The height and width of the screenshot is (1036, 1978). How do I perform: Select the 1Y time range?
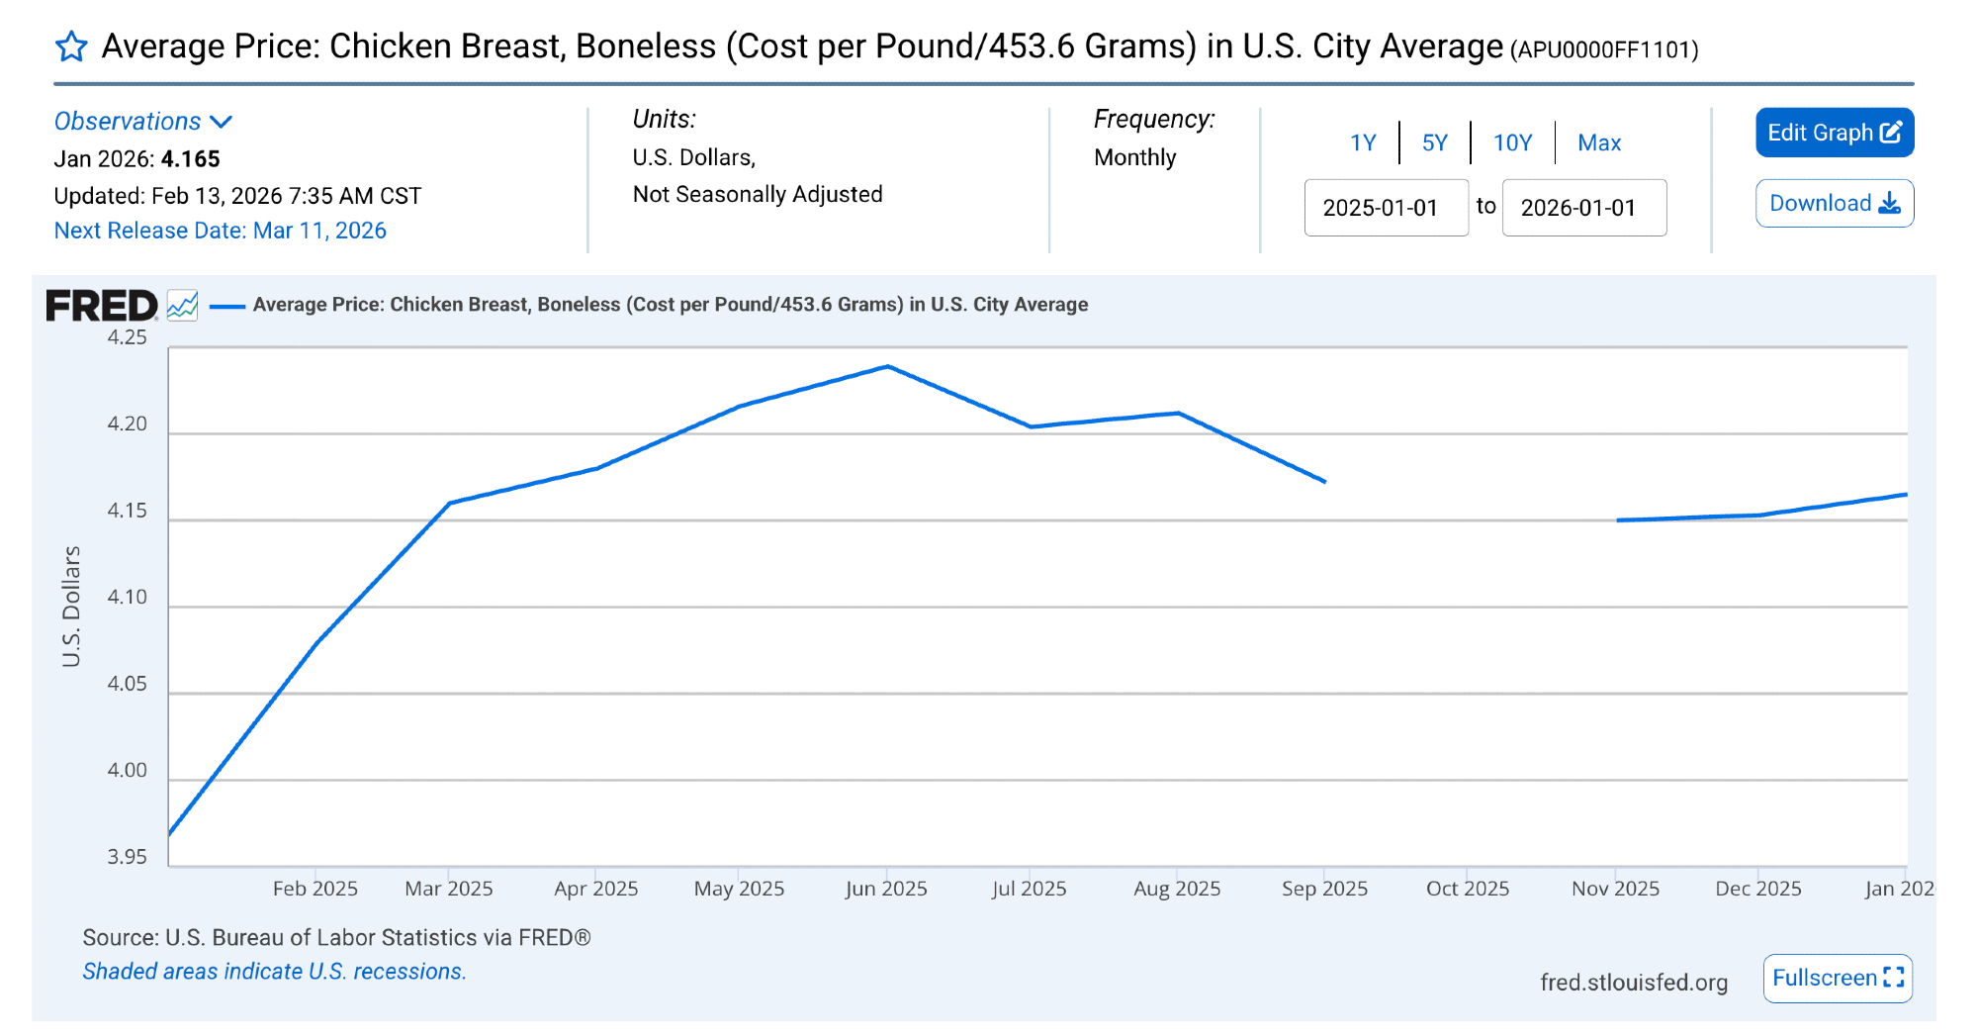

* * *

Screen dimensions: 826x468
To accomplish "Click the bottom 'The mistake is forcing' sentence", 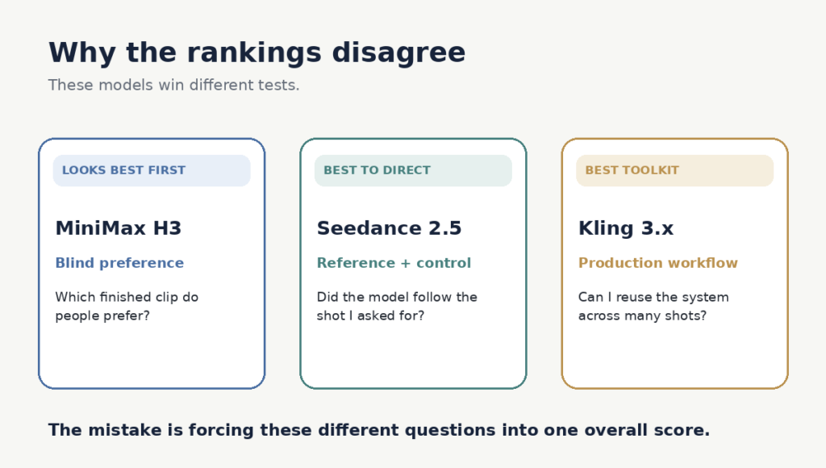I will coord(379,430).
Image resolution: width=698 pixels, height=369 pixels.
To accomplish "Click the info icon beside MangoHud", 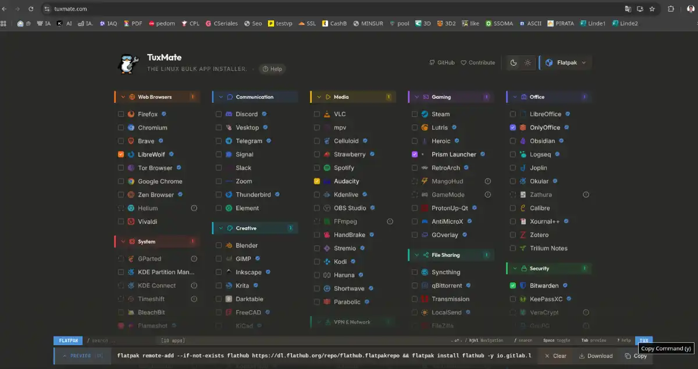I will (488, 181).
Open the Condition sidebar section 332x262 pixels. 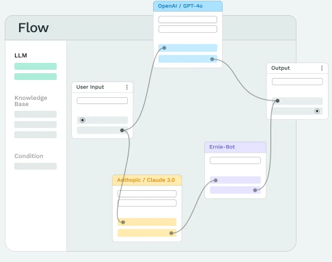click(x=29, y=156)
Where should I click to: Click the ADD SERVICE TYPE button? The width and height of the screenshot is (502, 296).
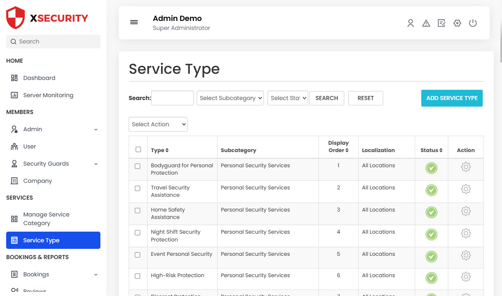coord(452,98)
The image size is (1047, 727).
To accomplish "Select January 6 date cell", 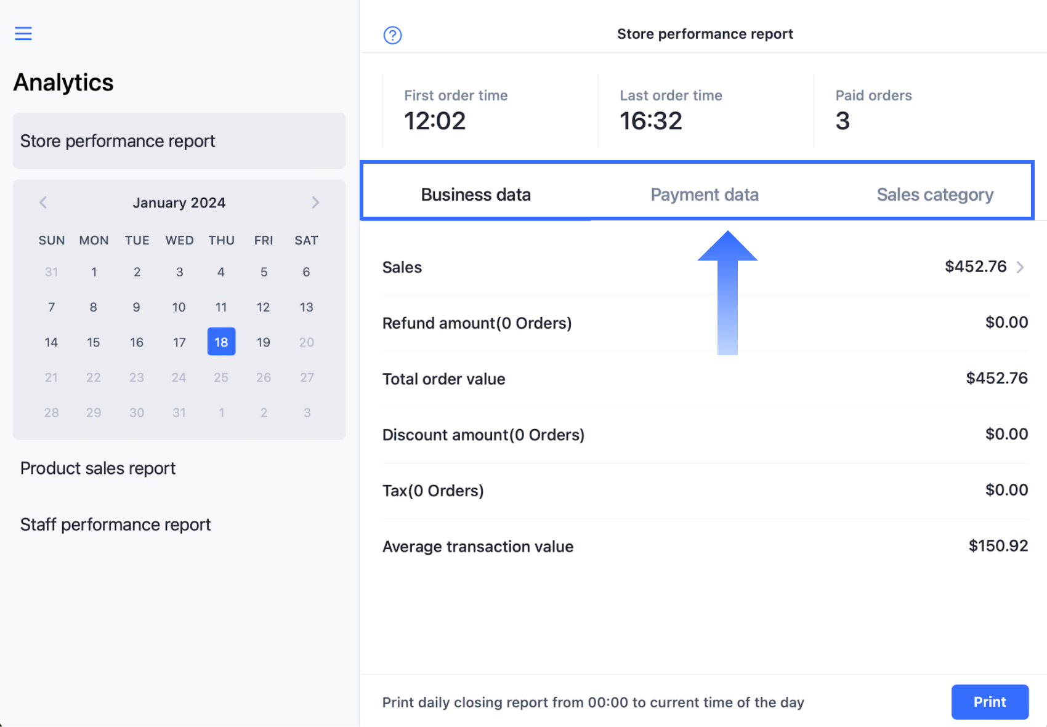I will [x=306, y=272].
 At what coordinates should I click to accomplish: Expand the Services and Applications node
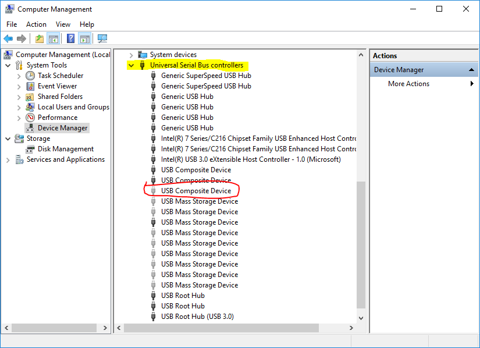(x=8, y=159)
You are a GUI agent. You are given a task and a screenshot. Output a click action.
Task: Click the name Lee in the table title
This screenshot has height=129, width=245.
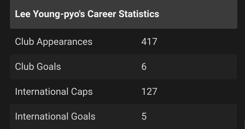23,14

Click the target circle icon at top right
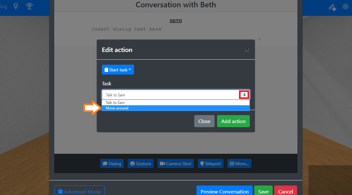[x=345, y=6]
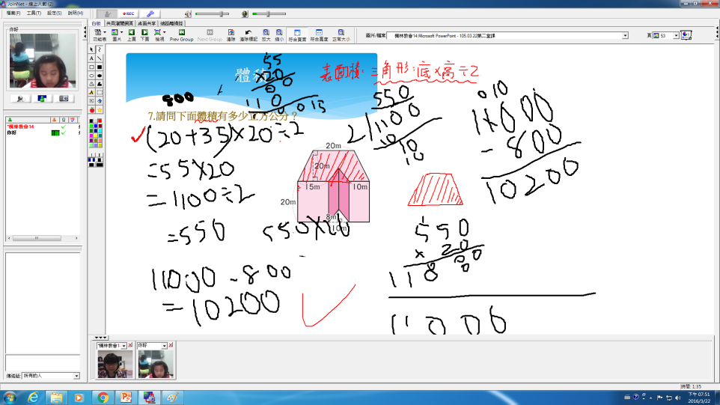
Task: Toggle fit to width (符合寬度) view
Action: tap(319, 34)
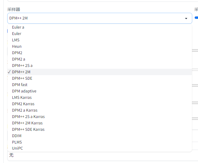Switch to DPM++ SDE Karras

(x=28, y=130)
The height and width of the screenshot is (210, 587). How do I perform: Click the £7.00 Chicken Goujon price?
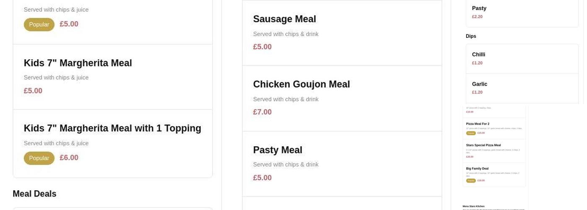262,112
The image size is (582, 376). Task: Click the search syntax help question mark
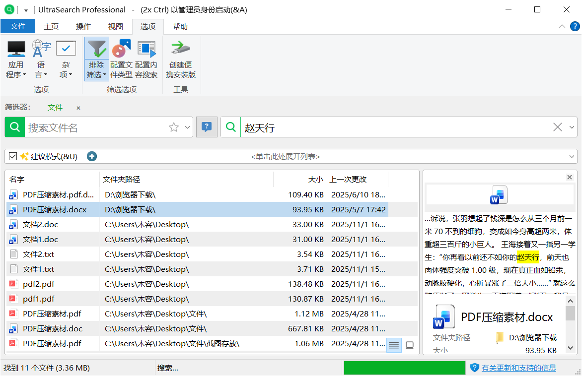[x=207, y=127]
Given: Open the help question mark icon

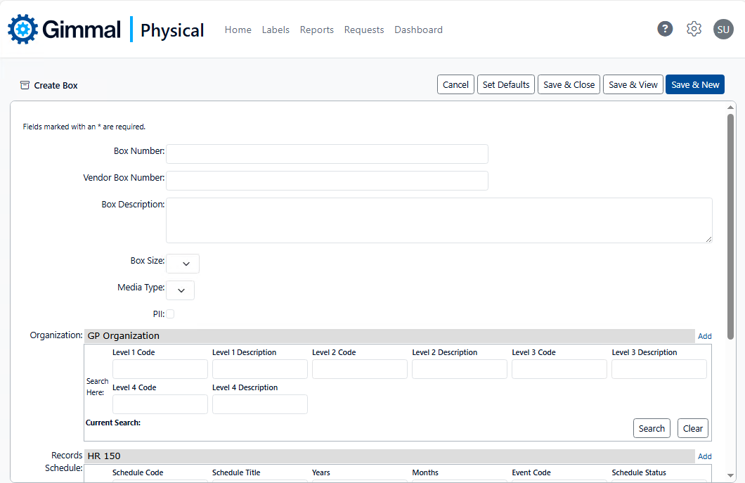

---

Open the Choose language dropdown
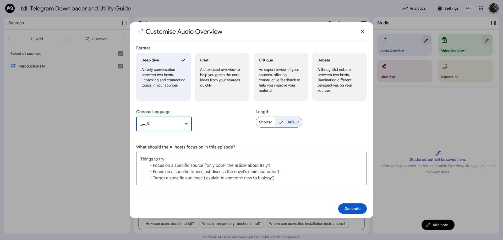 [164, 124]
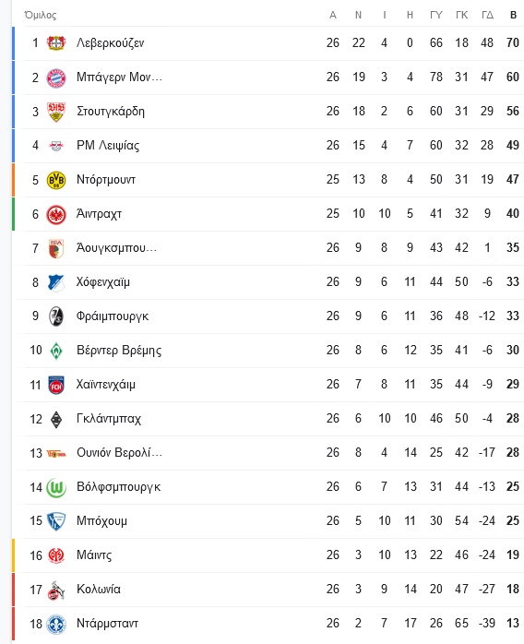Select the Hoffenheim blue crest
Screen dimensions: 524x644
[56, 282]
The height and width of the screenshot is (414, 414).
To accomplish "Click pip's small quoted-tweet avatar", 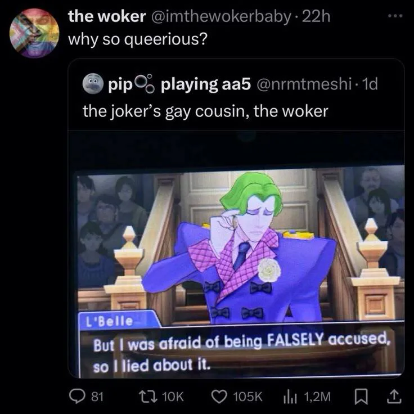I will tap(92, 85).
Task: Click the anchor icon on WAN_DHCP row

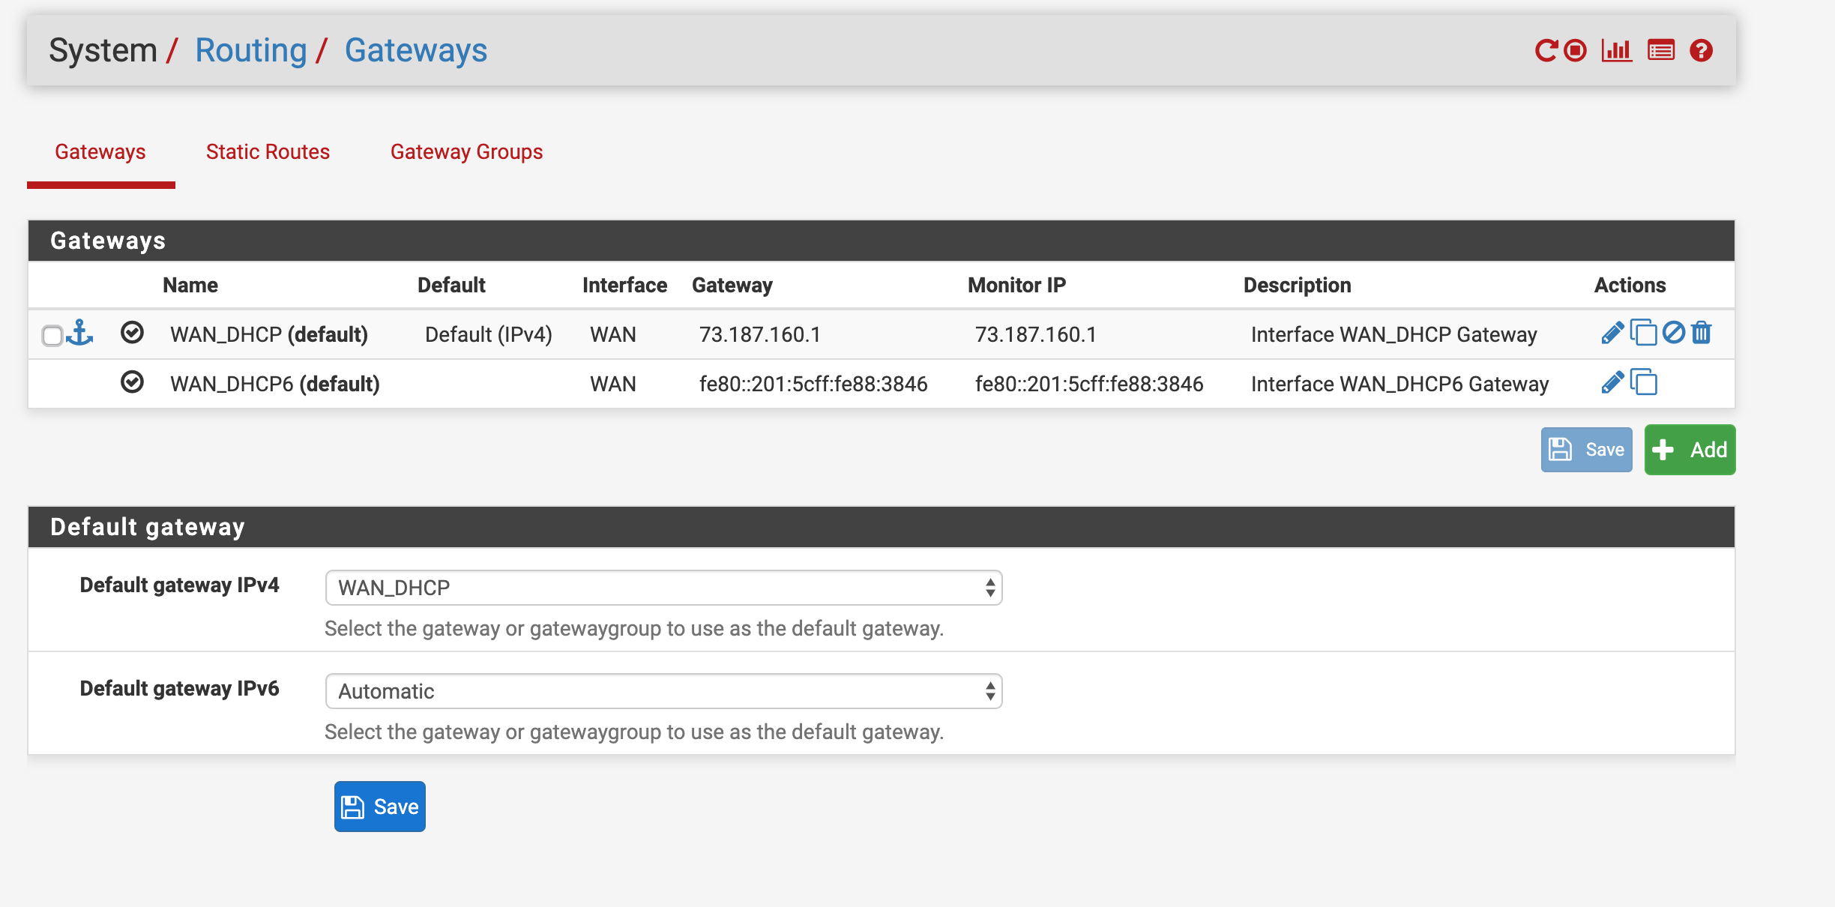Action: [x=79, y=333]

● What you should do: Above are some entries; copy exactly the lines from the line with "The height and width of the screenshot is (210, 587)." through the line with "Given: Open the help question mark icon", both included, but none of the pictures.

● Worked solution:
The height and width of the screenshot is (210, 587). How do I perform: Click the £7.00 Chicken Goujon price?
262,112
The image size is (582, 376). Task: Click the search syntax help question mark
[x=207, y=127]
Given: Open the help question mark icon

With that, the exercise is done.